— DATASET EXTRACT —
◇ ◇ ◇ ◇ ◇
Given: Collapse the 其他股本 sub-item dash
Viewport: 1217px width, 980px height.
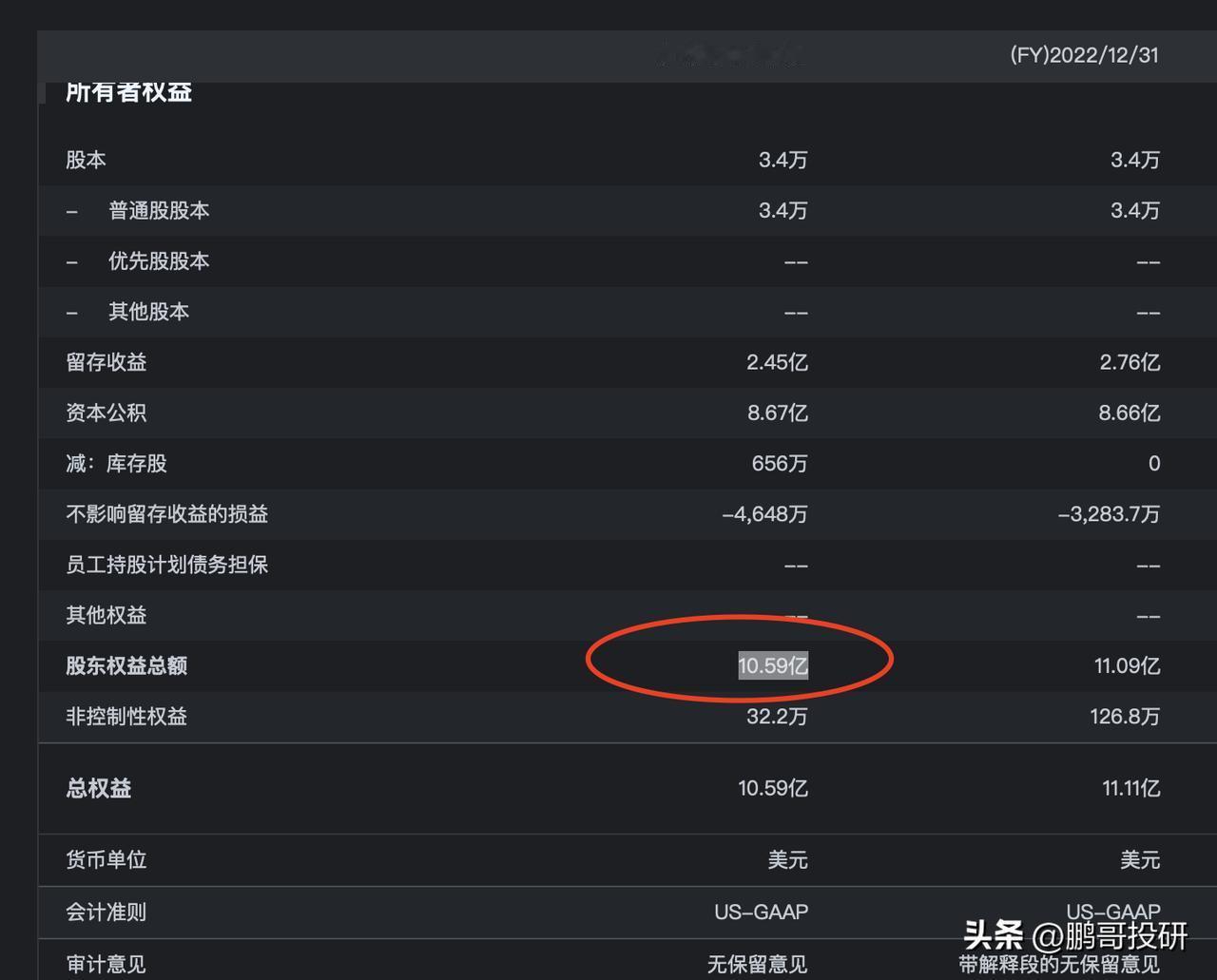Looking at the screenshot, I should tap(72, 312).
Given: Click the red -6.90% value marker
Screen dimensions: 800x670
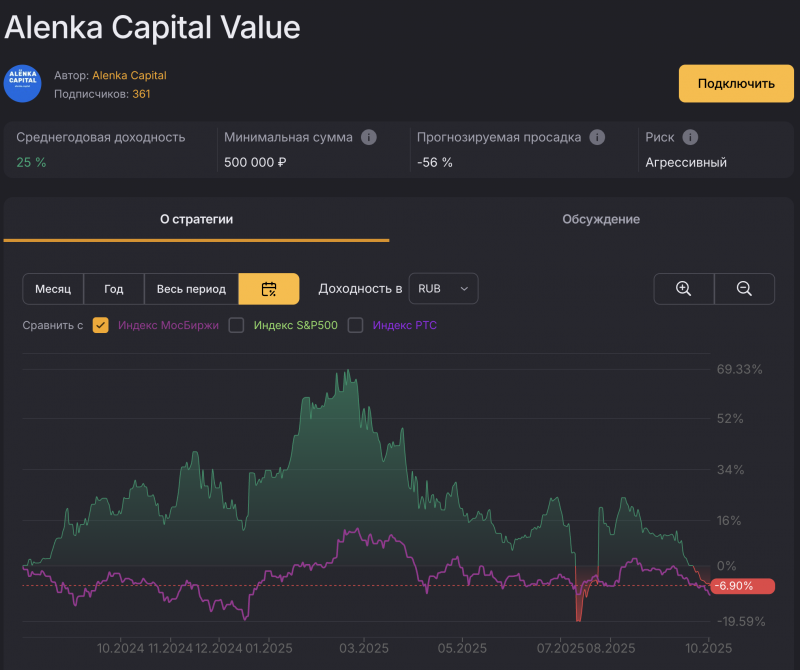Looking at the screenshot, I should [x=742, y=586].
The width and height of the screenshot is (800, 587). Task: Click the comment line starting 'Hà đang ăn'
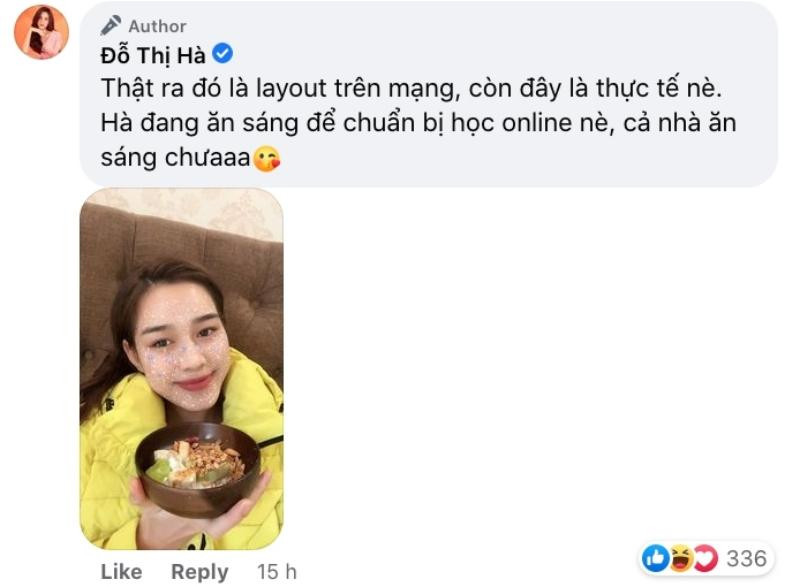point(418,123)
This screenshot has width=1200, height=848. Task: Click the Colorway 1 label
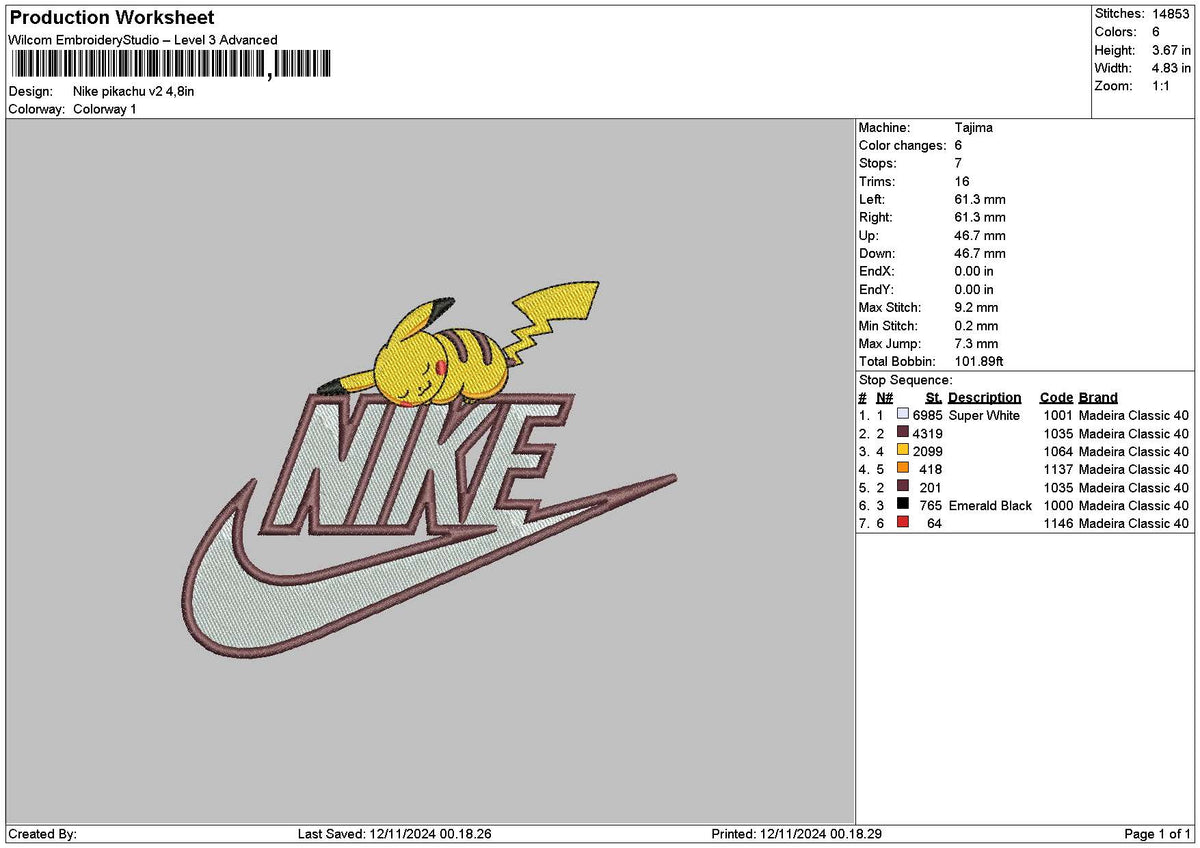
◇ ◇ ◇ ◇ ◇
— WORK REQUIRED —
An exact restatement of every record is required. Omit the images.

— RESULT FOR THIS EXERCISE —
Given: Collapse the 其他股本 sub-item dash
Viewport: 1217px width, 980px height.
Looking at the screenshot, I should tap(72, 312).
Given: Click the red -6.90% value marker
Screen dimensions: 800x670
Looking at the screenshot, I should [x=742, y=586].
The width and height of the screenshot is (800, 587). Task: Click the comment line starting 'Hà đang ăn'
point(418,123)
This screenshot has width=1200, height=848. Task: Click the Colorway 1 label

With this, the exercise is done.